The Free Energy Principle (FEP) provides a theoretical foundation for innate knowledge by suggesting that the fundamental biological imperative for self-organizing systems, including biological ones, is to minimize “surprise” or prediction error.

Minimizing Surprise as Innate Knowing: This framework suggests that “sentient behavior” or active inference is based on a first principles account of biotic self-organization. The FEP dictates that an agent (or a neural network) operates to minimize variational free energy, which is a measure of the fit between its internal model and sensory observations. To minimize surprise, the biological network attempts to learn how to predict the world better and how to make the world more predictable. This inherent drive to seek predictability and avoid noise could explain an instinctual understanding, such as the child recognizing they were cheated before they can articulate the reason using formal language.

Evidence in Isolated Systems: This concept is applied to systems that lack a complete human brain or social context, such as the “DishBrain” research involving in vitro neurons embodied in a simulated game-world.
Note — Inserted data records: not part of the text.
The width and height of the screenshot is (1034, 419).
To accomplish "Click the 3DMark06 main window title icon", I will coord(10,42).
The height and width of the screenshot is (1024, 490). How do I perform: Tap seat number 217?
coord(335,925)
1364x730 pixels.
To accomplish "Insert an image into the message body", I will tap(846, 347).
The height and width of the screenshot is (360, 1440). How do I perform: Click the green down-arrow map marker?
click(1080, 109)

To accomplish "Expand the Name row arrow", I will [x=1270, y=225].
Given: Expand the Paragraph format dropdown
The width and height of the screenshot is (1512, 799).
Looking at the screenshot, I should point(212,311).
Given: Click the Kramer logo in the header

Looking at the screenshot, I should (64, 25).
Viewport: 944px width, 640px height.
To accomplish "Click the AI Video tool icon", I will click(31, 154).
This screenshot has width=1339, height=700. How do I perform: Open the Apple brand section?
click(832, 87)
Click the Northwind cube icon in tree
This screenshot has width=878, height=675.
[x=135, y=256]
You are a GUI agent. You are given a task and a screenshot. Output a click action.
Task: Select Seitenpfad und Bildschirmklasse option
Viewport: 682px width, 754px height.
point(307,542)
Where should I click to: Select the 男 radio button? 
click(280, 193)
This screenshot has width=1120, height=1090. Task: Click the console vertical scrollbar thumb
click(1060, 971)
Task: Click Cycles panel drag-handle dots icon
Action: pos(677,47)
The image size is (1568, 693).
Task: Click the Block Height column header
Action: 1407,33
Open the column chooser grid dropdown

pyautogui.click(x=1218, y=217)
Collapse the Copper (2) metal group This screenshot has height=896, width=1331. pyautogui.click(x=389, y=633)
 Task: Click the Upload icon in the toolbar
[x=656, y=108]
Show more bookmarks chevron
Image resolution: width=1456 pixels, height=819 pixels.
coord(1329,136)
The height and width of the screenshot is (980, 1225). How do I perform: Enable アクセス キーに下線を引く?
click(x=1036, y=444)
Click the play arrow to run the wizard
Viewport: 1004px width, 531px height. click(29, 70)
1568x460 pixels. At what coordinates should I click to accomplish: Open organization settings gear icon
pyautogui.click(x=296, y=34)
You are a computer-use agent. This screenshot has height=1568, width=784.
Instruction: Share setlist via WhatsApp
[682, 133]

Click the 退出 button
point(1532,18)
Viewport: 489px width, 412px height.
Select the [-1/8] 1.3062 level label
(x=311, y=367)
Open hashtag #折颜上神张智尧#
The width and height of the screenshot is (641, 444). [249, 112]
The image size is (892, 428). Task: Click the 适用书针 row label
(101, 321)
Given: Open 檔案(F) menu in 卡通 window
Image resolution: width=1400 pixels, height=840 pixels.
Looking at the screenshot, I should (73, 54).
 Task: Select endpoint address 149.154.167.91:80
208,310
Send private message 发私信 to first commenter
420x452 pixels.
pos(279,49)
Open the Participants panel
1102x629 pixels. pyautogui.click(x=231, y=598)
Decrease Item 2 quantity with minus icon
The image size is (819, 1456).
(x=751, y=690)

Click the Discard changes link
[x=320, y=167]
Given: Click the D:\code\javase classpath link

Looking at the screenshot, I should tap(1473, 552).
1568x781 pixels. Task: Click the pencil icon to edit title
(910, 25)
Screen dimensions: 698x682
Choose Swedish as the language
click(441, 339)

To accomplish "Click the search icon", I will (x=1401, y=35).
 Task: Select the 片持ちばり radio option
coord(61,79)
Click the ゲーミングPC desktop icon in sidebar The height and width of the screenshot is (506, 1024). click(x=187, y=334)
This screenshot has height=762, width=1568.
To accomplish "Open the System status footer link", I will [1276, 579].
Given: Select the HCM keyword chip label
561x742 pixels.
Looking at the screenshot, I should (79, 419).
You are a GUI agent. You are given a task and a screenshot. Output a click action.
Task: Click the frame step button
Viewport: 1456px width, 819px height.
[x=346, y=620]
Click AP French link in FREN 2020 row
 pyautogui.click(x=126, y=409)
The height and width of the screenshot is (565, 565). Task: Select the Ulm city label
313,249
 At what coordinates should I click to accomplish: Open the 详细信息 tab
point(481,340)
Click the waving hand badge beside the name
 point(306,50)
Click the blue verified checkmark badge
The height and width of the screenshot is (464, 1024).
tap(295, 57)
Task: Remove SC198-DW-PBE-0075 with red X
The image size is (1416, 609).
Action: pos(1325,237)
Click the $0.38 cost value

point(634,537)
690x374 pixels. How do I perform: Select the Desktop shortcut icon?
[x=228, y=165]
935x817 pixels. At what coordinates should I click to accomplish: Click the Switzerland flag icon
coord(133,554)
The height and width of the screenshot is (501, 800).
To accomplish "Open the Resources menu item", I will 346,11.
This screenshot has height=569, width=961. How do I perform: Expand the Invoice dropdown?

In this type of research, the cultured cortical neurons demonstrate learning when they seek predictable input (positive “reward”) and try to avoid unpredictable noise (negative “reward”). The capacity of these isolated neural networks to self-organize activity to display behavior like this suggests a form of learning or “knowing” that is based on computational and organizational principles within the neural tissue itself.

  1. The Foundational/Philosophical Link: Panpsychism

If you need a theory that entirely removes the origin of “who we are” from the complexity of the brain or social structures, Panpsychism offers a framework where consciousness or mind-like attributes are considered fundamental to reality itself.

Mind as a Fundamental Feature: Panpsychism is the view that the mind or consciousness is a fundamental and ubiquitous feature of reality, existing throughout the universe. Under this view, mentality is present in some primitive form in entities even at the fundamental level of physics, rather than emerging later in complex organisms.

Irreducible Experience: This perspective avoids the necessity of having complex structures (like the mature brain or social class) to generate experience, because experience itself is irreducible. Panpsychism is generally understood to be incompatible with emergentism, which holds that consciousness arises only higher up in the hierarchy of complexity.

Intrinsic Properties of Matter: Philosophers supporting this view, such as Bertrand Russell, argued that physics describes the extrinsic properties of matter, but consciousness could be related to the matter’s intrinsic properties (sometimes called quiddities). The conscious mind, in this sense, is seen as a structure created by these intrinsic properties, meaning consciousness “just is” matter. This directly supports the notion that a basic state of knowing is inherent and not dependent on complex structures like a functional brain or society.

Therefore, the state of “knowing” you describe can be linked to the FEP (as an innate drive for predictability) and Panpsychism (as the philosophical assertion that mind or experience is fundamental to existence, not emergent from complex biology or social structures).